A recent issue of the Economist came out with a cover article somewhat breathlessly titled "Gendercide: What happened to 100 million baby girls?"
There is an online version of it here. One of my friends has been asking what I think about it.
The gist of it is that sex ratios in several countries--China, India and a handful of other asian countries--are heavily skewed towards boys. There are naturally slightly more baby boys born than girls, which normally evens out because boy babies are more fragile and die at slightly higher rates in infancy. Normally it's about 104 boys born to 100 girls. In some provinces in China 130 boys are born for every 100 girls. This is because of a combination of infanticide, the giving up of baby girls for informal "adoptions" when a woman becomes pregnant a second time and ultrasounds combined with abortion.
I get the feeling my friend is expecting me to be shocked and angry. But to be shocked--I'd first have to be surprised, wouldn't I?
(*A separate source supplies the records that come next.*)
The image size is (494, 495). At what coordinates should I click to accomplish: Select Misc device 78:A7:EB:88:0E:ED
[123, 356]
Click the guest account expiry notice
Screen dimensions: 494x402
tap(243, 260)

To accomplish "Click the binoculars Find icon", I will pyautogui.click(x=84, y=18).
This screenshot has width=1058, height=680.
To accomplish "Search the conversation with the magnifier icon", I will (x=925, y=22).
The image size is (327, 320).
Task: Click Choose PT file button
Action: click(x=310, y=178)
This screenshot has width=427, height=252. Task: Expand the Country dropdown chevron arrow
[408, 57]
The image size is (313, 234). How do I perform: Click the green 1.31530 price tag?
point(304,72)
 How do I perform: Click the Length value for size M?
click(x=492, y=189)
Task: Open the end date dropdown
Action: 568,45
And I have known for decades that there are a lot of cultures--including in the US--that devalue women. I'd basically have to be deaf dumb and blind not to know that. Insisting on boy babies is just a symptom--the actual problem is cultures not recognizing women as being really
people.
What do I think? Given that these cultures devalue women and want sons more than daughters, it stands to reason they're going to take steps to make that happen. Better abortions than infanticides, frankly. Plus, a woman always has the right to decline the use of her body. She doesn't have to have a reason not to have sex--much less a "good enough" reason. She doesn't have to have a reason to discontinue a pregnancy likewise. So if she wants to abort because the fetus is female, that is totally her right. I'm just saddened that she was raised in an abusive environment, taught she wasn't as good as a boy would have been, and internalized the values of her abusers.
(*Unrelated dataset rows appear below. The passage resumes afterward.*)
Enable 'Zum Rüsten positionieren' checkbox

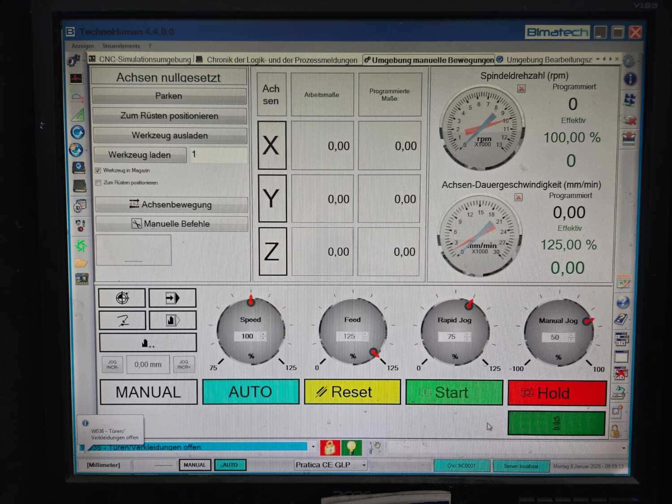98,183
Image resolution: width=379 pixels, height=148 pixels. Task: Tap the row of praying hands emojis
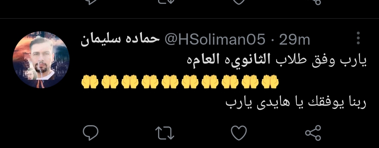point(180,82)
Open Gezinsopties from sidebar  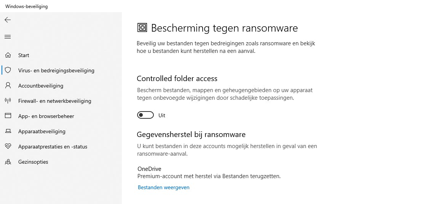(x=33, y=162)
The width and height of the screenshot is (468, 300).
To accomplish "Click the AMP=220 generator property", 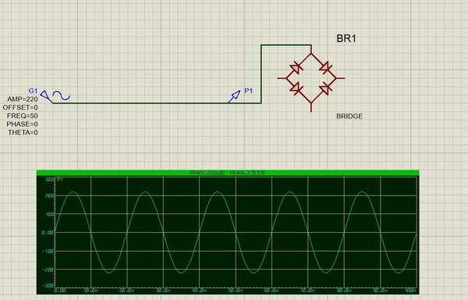I will (x=23, y=99).
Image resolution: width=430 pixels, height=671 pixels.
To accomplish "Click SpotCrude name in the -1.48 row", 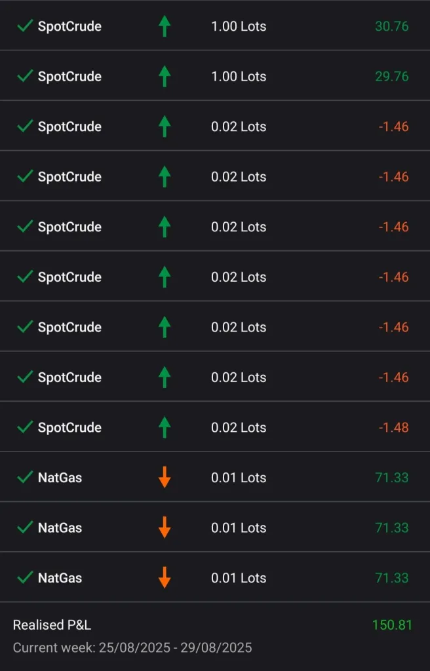I will point(69,427).
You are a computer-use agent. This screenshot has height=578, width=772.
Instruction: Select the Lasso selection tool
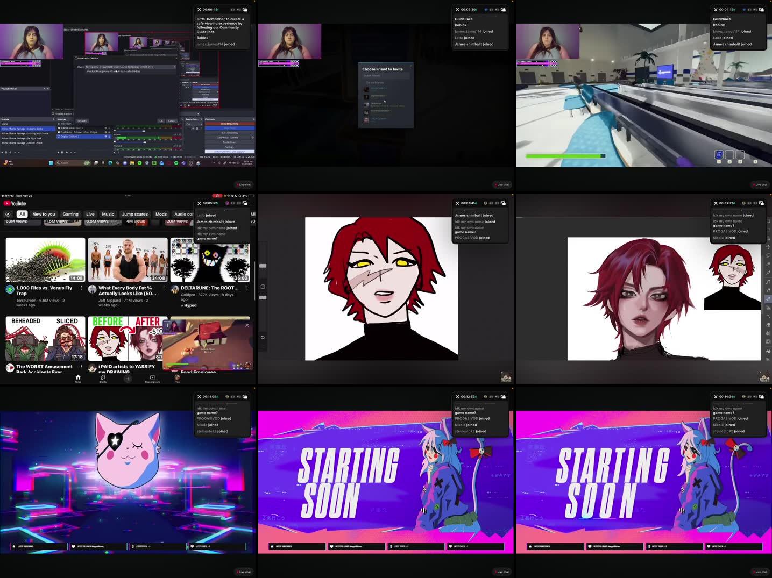click(x=768, y=255)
Furthermore this could be the best thing that ever happened to women in these cultures in the long run. When a girl--any girl--can choose between several suitors, how long do you think dowries are going to last? She'll hold her head up knowing she is rare and precious as she stands in her sneakers and if suitor X doesn't think so, would he please step aside?--there is someone behind him who would like to court her. The same for education and working outside the home and having only a limited number of children and being immune from physical abuse. According to the Economist article, dowries are already dropping and bride prices rising, so that's a start.
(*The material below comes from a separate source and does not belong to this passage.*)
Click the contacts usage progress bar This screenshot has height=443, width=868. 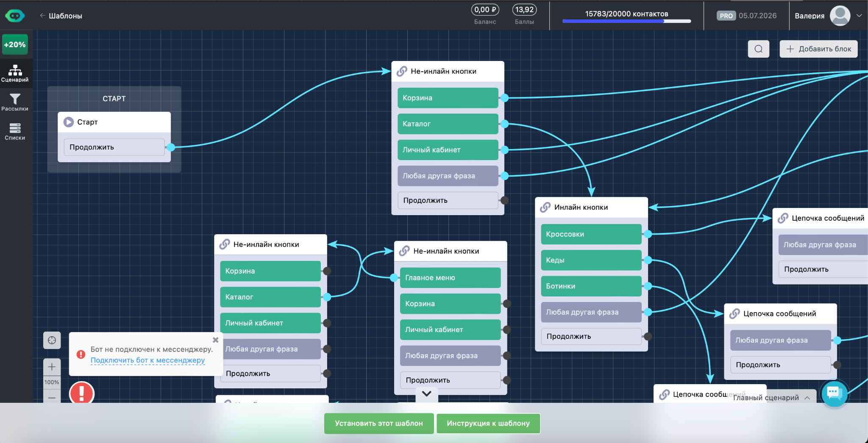(x=626, y=21)
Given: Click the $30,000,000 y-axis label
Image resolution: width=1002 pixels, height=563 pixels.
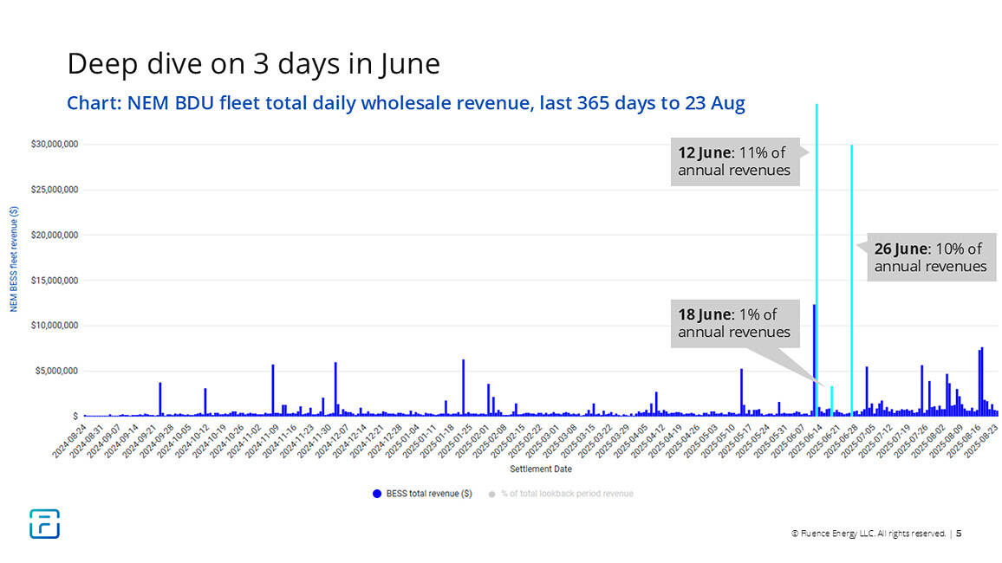Looking at the screenshot, I should [55, 145].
However I can well imagine that the In Sorrow Shalt Thou Bring Forth Children crowd is sitting around salivating over the prospect of the reaction to this story. Some of these people know perfectly well what they're doing and the delicious irony of harnessing decent people's indignation over the mistreatment of baby girls (and let us not overlook the fact that these
aren't just abortions--some girls are being killed at birth or neglected to death in their first five years or so) to vastly increase the suffering of women by banning abortion is assuredly not lost on them.
But the solution is not to ban abortion. The solution is to destroy--or at least change--those cultures that devalue women. And frankly, the more we do that, the more secure women's rights--including our right not to be enslaved to produce unwanted babies--will be.